Beim Luftfahrt-Bundesamt sind rund 270 Beschwerden im Zusammenhang mit der Aschewolke eingegangen. Bei der Mehrzahl geht es um Erstattungsforderungen der Fluggäste. Doch obwohl das Amt als national zuständige Beschwerdestelle fungiert, wurden noch keine Bußgeldverfahren gegenüber Airlines eingeleitet. „Das Luftfahrt-Bundesamt legt bei Aschewolkefällen den Schwerpunkt seiner Arbeit darauf, zwischen den Luftfahrtunternehmen und den betroffenen Fluggästen zu vermitteln.“

Lufthansa zeigt sich kulanter

Die Airlines geben sich relativ wortkarg bei dem Thema.
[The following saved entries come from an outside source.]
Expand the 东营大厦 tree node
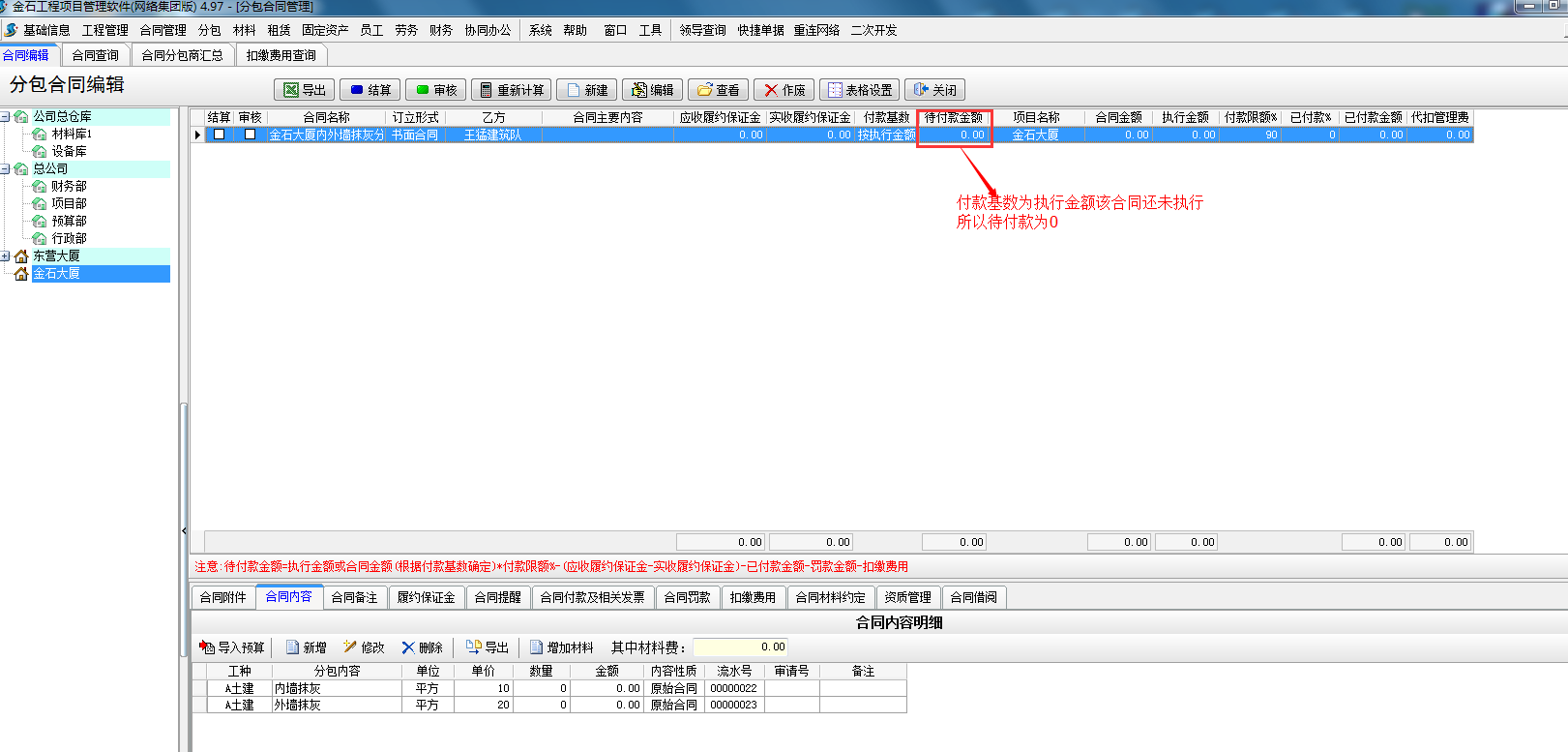 point(6,256)
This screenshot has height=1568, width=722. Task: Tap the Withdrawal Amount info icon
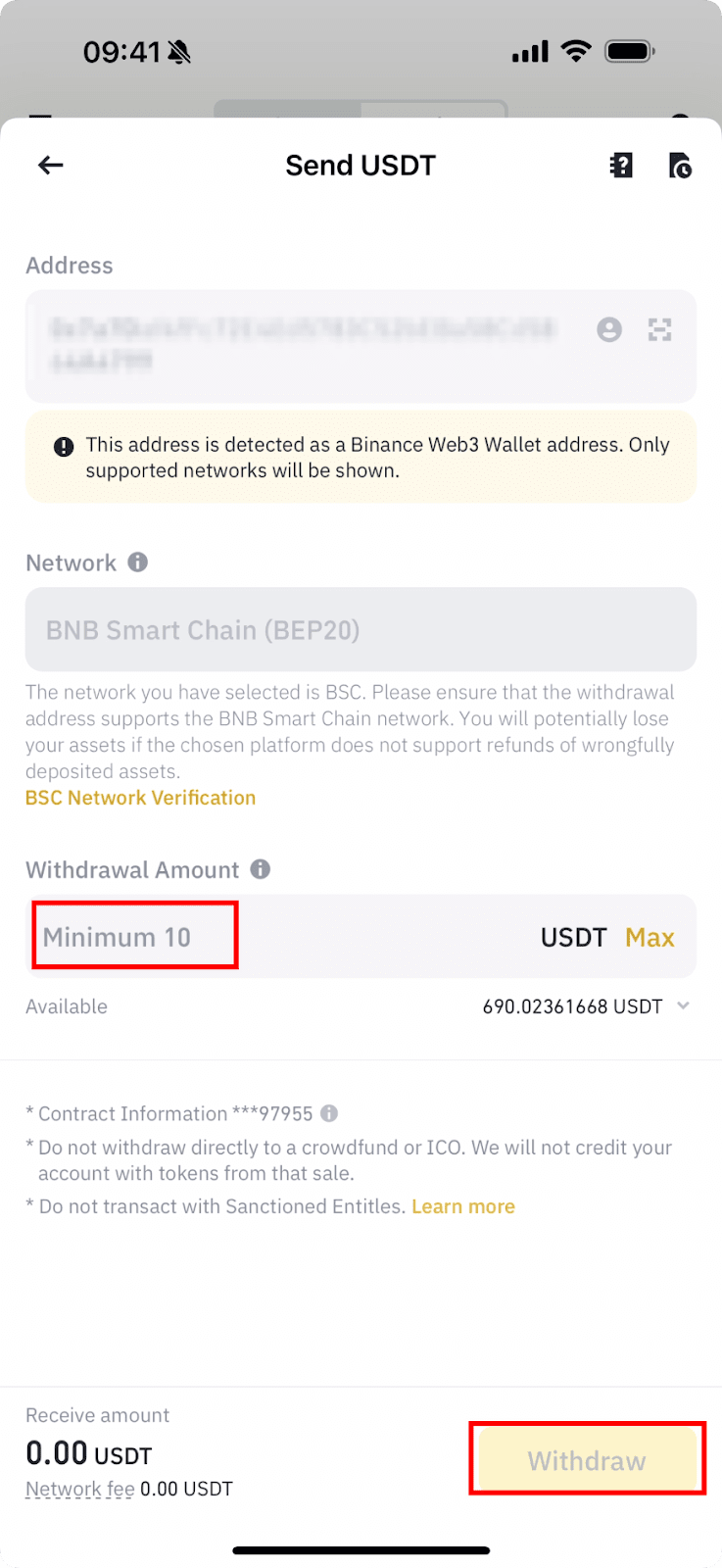(x=261, y=869)
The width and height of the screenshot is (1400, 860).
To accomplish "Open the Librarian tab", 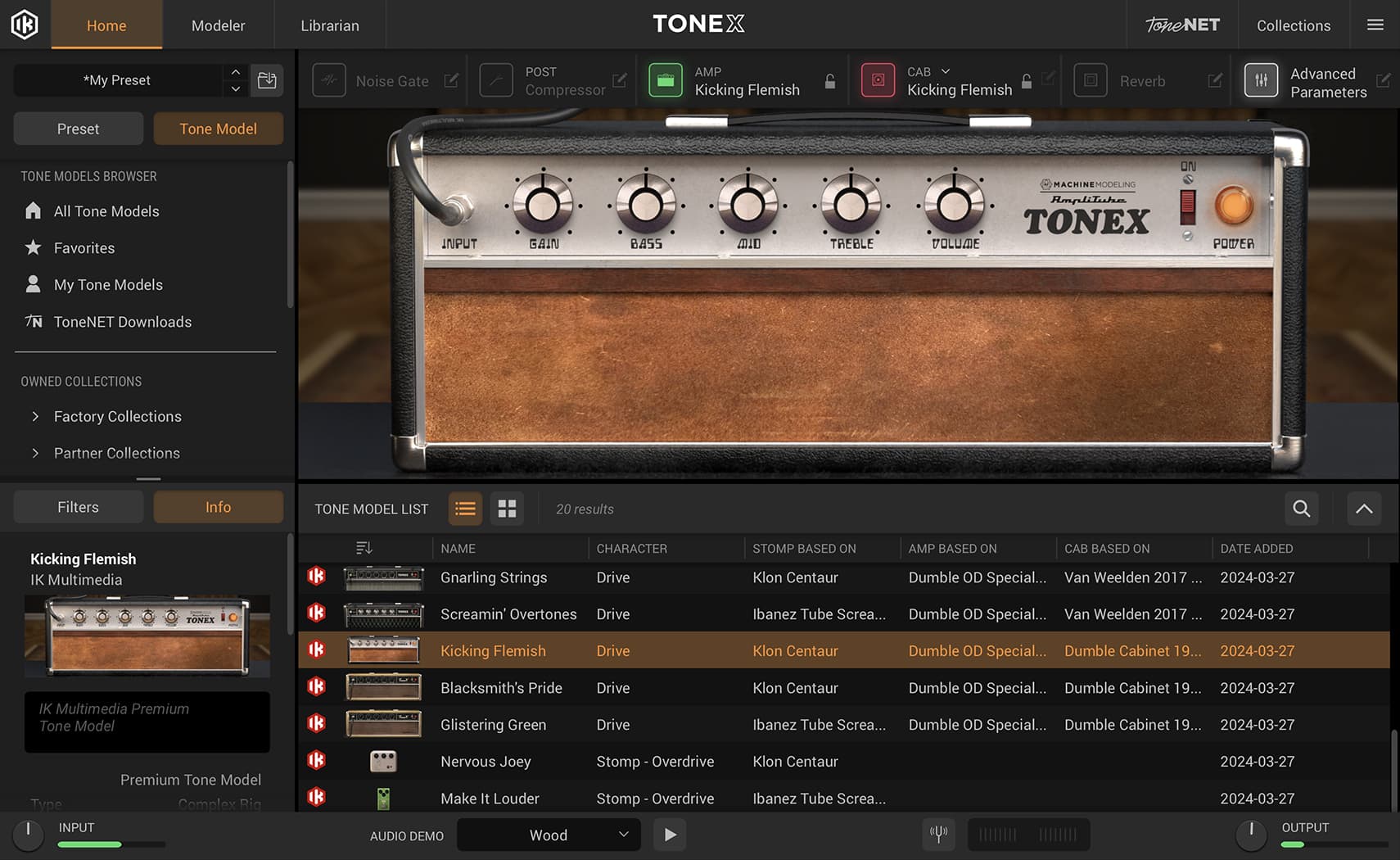I will [x=329, y=25].
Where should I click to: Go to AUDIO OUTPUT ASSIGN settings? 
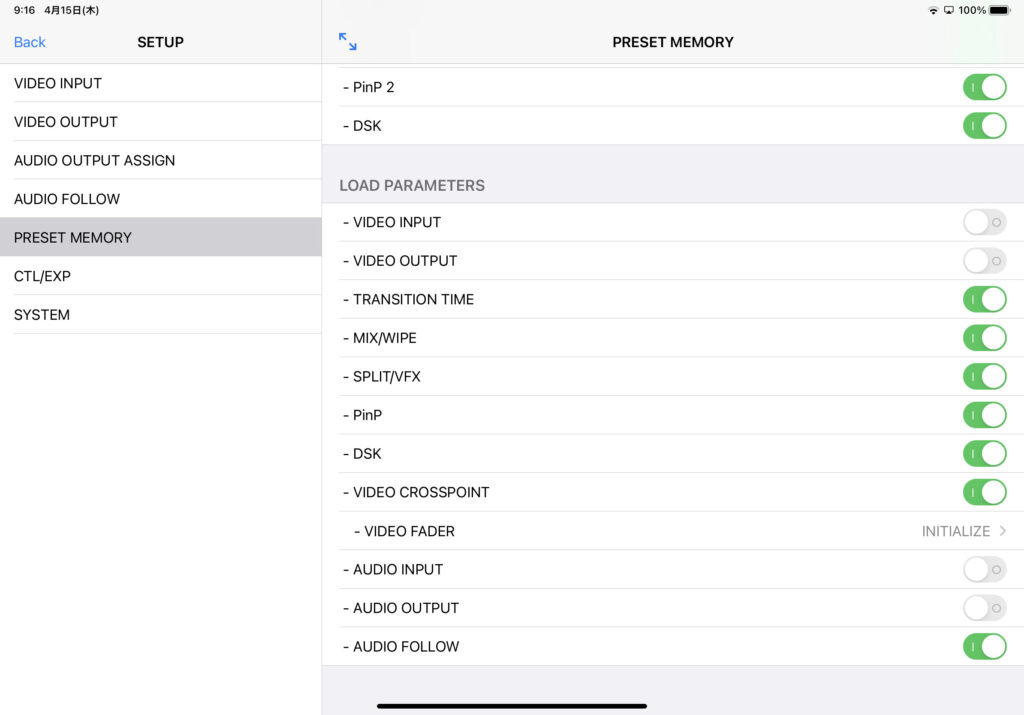tap(160, 160)
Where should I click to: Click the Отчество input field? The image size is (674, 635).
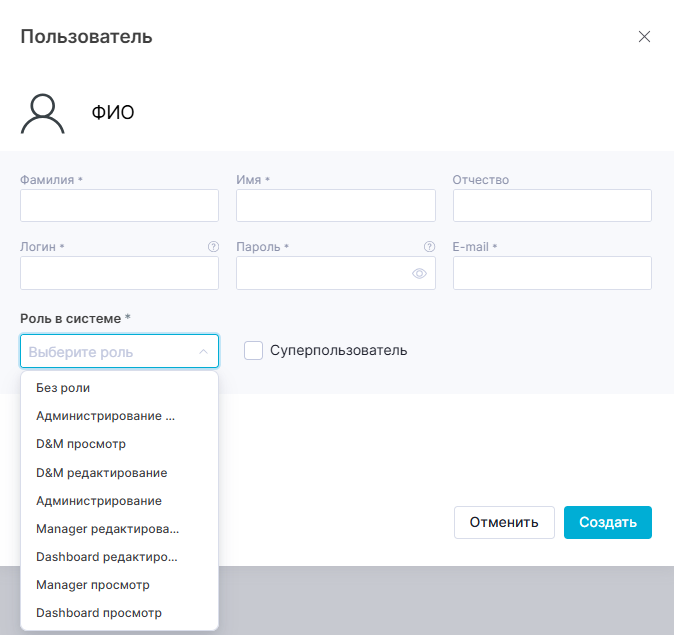(552, 206)
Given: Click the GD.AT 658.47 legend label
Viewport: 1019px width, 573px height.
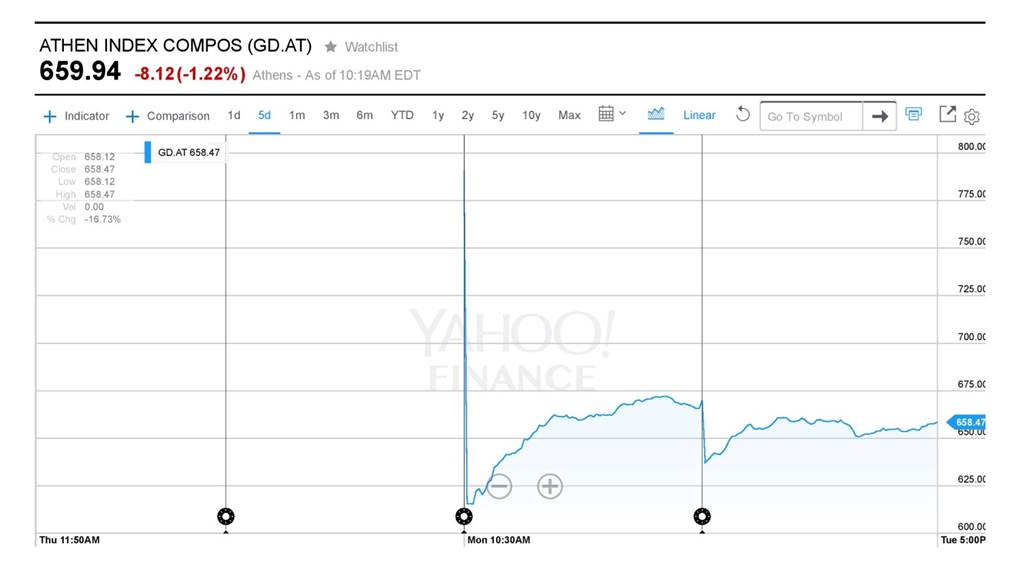Looking at the screenshot, I should 188,152.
Condor weist auf DerWesten-Anfrage lediglich daraufhin, dass jeder Einzelfall geprüft werde, gibt aber keine tiefergehenden Auskünfte. Auch bei Air Berlin würden die Aschewolke-Fälle in Bezug auf teurere Rückflüge und Betreuungskosten einzeln untersucht. „Es gab einige wenige Klagen“, so die Pressestelle auf DerWesten-Anfrage. So gut wie alle Anfragen seien zu einem für beide Seiten zufriedenstellenden Ergebnis gebracht worden. „Die Lufthansa verhält sich in vielen Fällen wesentlich kulanter. Meine Mandaten haben bisher alle die ihnen zustehenden Entschädigungen erhalten“, erzählt Reiserecht-Anwalt Hopperdietzel.

Das Luftfahrt-Bundesamt weist derweil daraufhin, dass alle von Flugstörungen betroffenen Gäste, ihre zivilrechtlichen Ansprüche unmittelbar gegenüber den Luftfahrtunternehmen geltend machen müssen. Doch nicht viele Geschädigte besitzen so viel Durchhaltevermögen wie das Ehepaar Kern: „Aus Angst vor einem Rechtsstreit resignieren viele Aschewolkeopfer und bleiben auf ihren Kosten sitzen“, sagt Hopperdietzel. Der Anwalt hat in vielen Fällen bereits Klage erhoben. Voraussichtlich im Oktober starte sein erster Prozess gegen eine Airline.